In order to fulfil its requirements to produce an accurate count and to protect personally identifiable information, the Disclosure Avoidance System (DAS) for the 2020 Census implements mathematically rigorous disclosure avoidance controls based on the set of mathematical techniques known as differential privacy. The DAS will read the Census Edited File (CEF) and apply formally private algorithms to produce a Microdata Detail File (MDF). The DAS can be thought of as a filter that allows some aspects of data to pass while controlling the leakage of confidential data to the level permitted by the differential privacy parameters.

By policy, all data that are publicly released by the U.S. Census Bureau based on the 2020 Census must go through some form of mathematically defensible formal privacy mechanism.

DAS Design Decisions

Many of the principal features, requirements, and parameters of the Census Bureau’s implementation of the DAS for production of the 2020 Census P.L. 94-171 Redistricting Data Summary File were policy decisions made by the Census Bureau’s Data Stewardship Executive Policy Committee (DSEP).
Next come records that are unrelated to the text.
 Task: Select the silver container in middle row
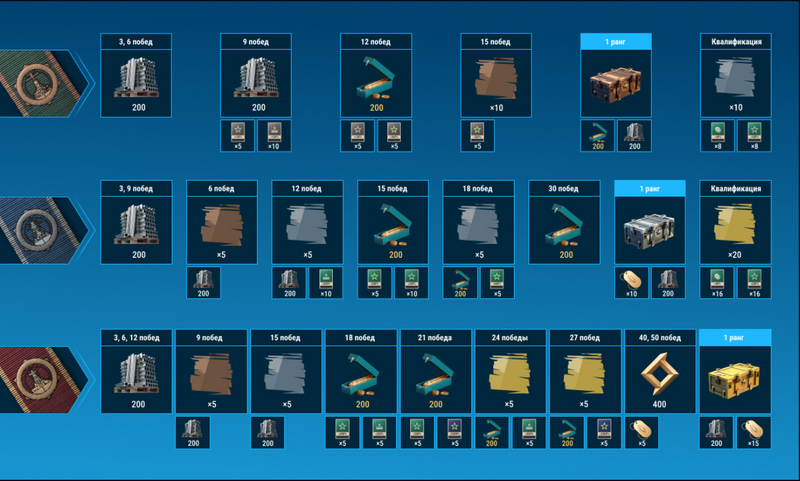pos(649,228)
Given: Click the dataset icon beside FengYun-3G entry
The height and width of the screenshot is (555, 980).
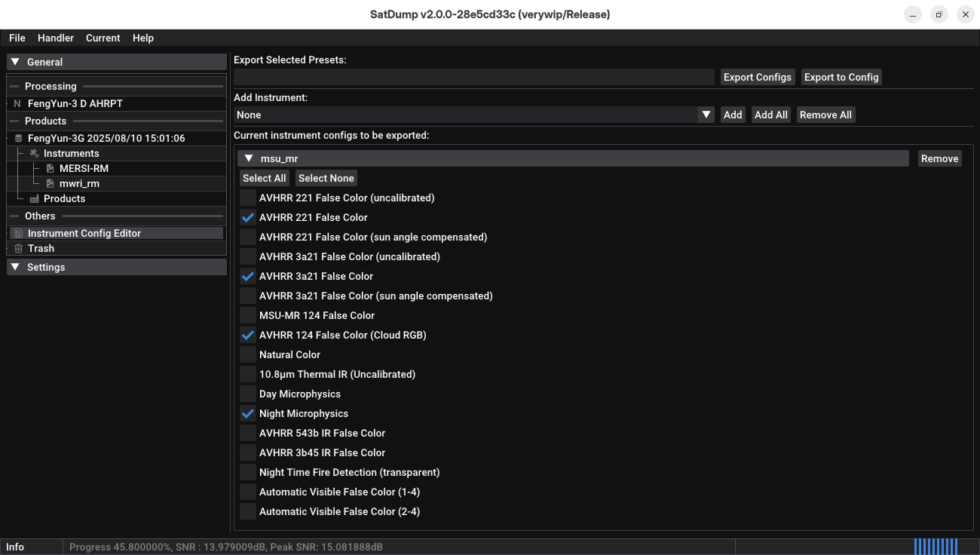Looking at the screenshot, I should pos(18,139).
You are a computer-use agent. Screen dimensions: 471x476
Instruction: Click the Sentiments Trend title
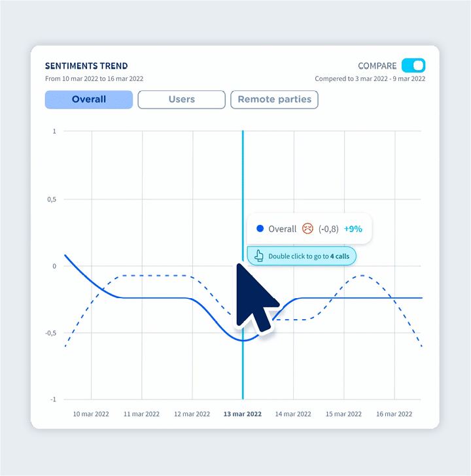pos(86,66)
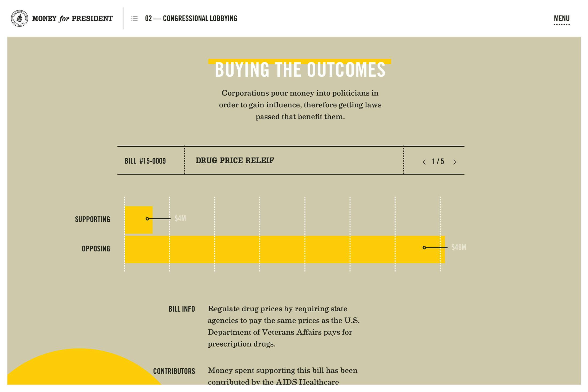Advance to next bill with right chevron

tap(455, 162)
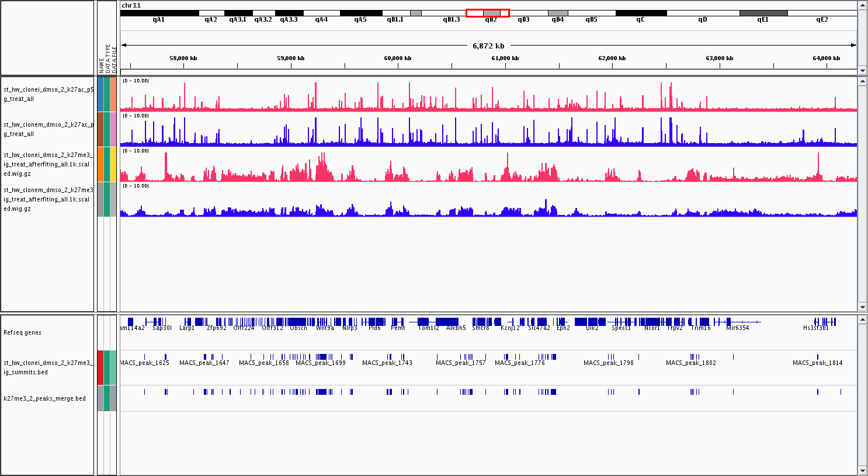
Task: Click scroll-down arrow of data tracks panel
Action: tap(862, 307)
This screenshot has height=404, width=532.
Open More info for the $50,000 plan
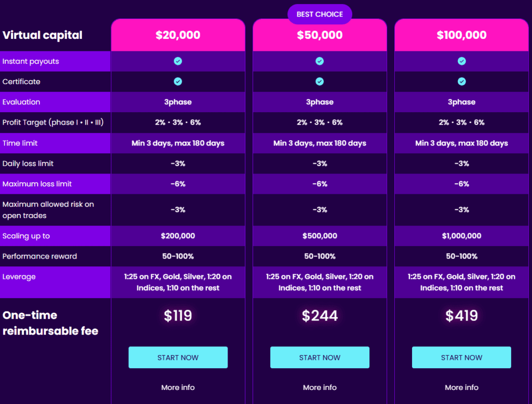click(x=320, y=387)
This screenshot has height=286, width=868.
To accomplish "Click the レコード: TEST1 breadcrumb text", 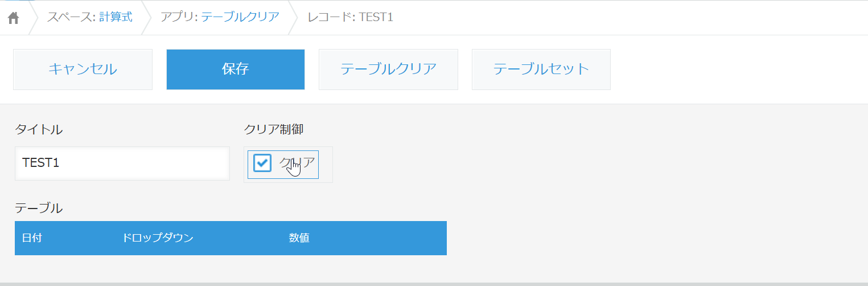I will point(350,17).
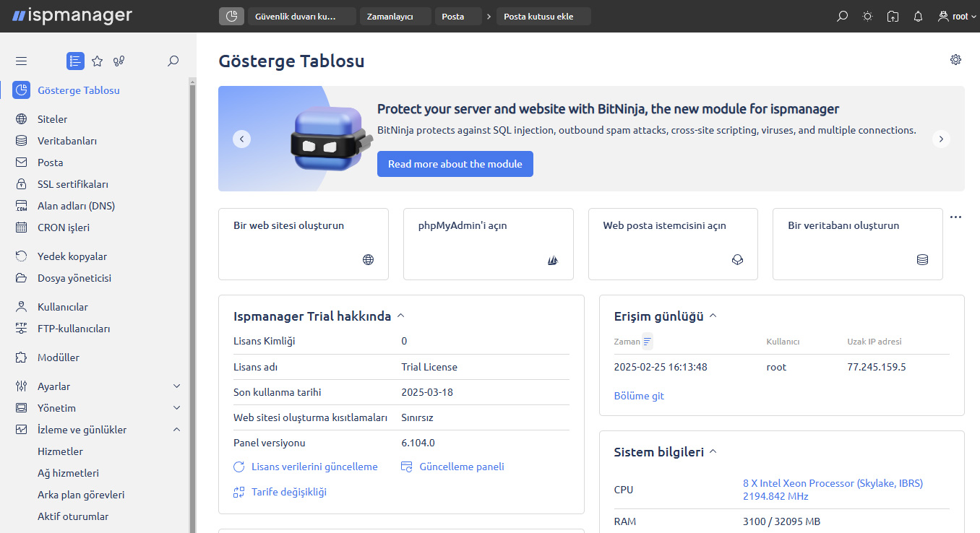Screen dimensions: 980x533
Task: Toggle the light/dark theme sun icon
Action: [867, 16]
These policy decisions impacting DAS design include: the list of invariants (those data elements to which no noise is added); the overall privacy-loss budget; and the allocation of the privacy-loss budget across geographic levels and across queries. While DSEP is responsible for significant decisions, actions, and accomplishments of the 2020 Census Program, the Associate Director for Decennial Programs publicly documents these policies in the 2020 Census Decision Memorandum Series for the purpose of informing stakeholders, coordinating interdivisional efforts, and documenting important historical changes. This memorandum series is available at 2020 Census Memorandum Series.